Industry composition is most consistently captured in ACS “Industry by occupation” tables and related economic profiles:

Common occupations and workforce breakdown

Occupational distribution in the county commonly concentrates in:

  • Management, business, and financial
  • Sales and office
  • Production and transportation/material moving
  • Healthcare practitioners/support
  • Construction and extraction
  • Education, training, and library
  • Protective service and food preparation/serving

The most comparable county-level source is ACS occupation tables (S2401/S2404 and related).

Commuting patterns and mean commute time

Regional context: commuting is typically auto-oriented, with significant flows along US‑75 toward the Dallas–Fort Worth region and to nearby employment centers in neighboring counties.

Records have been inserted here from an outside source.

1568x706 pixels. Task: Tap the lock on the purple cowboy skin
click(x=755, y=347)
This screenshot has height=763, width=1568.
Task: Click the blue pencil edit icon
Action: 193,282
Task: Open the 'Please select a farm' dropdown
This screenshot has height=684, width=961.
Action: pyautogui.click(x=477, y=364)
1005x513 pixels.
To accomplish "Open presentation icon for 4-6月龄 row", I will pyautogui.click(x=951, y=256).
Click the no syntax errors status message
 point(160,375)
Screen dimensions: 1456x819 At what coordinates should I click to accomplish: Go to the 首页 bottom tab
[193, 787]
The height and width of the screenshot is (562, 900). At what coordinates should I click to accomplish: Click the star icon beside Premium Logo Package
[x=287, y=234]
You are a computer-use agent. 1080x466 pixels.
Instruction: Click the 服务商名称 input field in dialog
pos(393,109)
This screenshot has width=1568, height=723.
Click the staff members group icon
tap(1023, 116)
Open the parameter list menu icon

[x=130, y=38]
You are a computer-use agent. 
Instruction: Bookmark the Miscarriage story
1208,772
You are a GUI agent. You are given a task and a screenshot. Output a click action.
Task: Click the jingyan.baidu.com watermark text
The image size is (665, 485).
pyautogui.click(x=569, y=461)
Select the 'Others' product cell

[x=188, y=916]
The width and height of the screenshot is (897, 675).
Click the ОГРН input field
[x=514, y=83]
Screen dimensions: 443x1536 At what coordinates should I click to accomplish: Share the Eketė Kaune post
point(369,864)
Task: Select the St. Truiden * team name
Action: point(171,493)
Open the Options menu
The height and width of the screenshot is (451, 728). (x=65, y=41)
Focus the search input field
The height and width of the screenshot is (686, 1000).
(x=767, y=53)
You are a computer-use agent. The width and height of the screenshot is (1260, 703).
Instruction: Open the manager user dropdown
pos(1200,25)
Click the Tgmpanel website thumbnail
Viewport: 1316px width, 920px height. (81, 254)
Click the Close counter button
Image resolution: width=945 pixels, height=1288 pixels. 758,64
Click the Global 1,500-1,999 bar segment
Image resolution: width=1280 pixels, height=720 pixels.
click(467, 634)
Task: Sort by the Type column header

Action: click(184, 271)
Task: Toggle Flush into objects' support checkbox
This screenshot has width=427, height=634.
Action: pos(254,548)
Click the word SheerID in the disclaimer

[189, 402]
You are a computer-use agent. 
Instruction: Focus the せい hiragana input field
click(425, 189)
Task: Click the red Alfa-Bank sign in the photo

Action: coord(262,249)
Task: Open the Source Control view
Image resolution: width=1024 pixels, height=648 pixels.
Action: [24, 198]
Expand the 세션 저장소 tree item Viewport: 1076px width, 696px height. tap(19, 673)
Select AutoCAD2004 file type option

Local employment vs. out-of-county work

  • The most direct public measure of “where residents work” is the U.S. Census Bureau’s LEHD/OnTheMap origin-destination data, which can quantify the share of Grayson County residents working inside the county versus commuting to other counties.
    Reference:
  • Census OnTheMap (LEHD commuting flows)

Housing and Real Estate

Homeownership and rental share

Median property values and recent trends

(A single countywide “recent trend” figure varies by the comparison period; ACS is the most consistent public statistical series, while appraisal data reflects taxable valuations.)

Typical rent prices

Types of housing

The county’s housing stock is generally characterized by:

  • Single-family detached homes dominant in most owner-occupied areas (Sherman/Denison neighborhoods and suburban-style subdivisions).
  • Apartments and smaller multifamily properties concentrated in the cities and near major corridors.
  • Manufactured housing and rural homesteads/acreage tracts more common outside the city centers, reflecting the county’s rural footprint.

Housing structure types are reported in ACS (DP04: units in structure).

Neighborhood characteristics (proximity to schools/amenities)

General spatial patterns in Grayson County include:

  • More walkable or grid-pattern neighborhoods and higher service density near central Sherman and Denison, with closer proximity to major employers, hospitals/clinics, retail corridors, and higher-frequency local services.
  • Subdivision growth patterns along primary arterials and near US‑75, often linked to shorter drives to Sherman/Denison campuses and regional commuting routes.
  • Rural areas with larger lots and longer travel distances to schools and amenities, with reliance on school bus networks and personal vehicles.

(These are generalized land-use patterns; neighborhood-level measures require city planning GIS layers and real estate microdata rather than a single county dataset.)

Property tax overview (average rate and typical homeowner cost)

Texas property taxes are primarily local (school districts, county, cities, special districts). Countywide tax burden varies substantially by ISD and municipality.

  • Total effective property tax rates are not uniform countywide; they depend on the parcel’s taxing jurisdictions and exemptions (e.g., homestead).
  • Typical homeowner cost can be proxied by combining median home value (ACS) with local composite tax rates published by taxing units and appraisal districts; however, the result differs materially across Sherman ISD vs. Denison ISD vs. smaller ISDs and unincorporated areas.

Primary references for rates and bills:

(A single “average county rate” is a rough proxy because school district M&O/I&S rates and city/special district levies drive meaningful within-county variation.)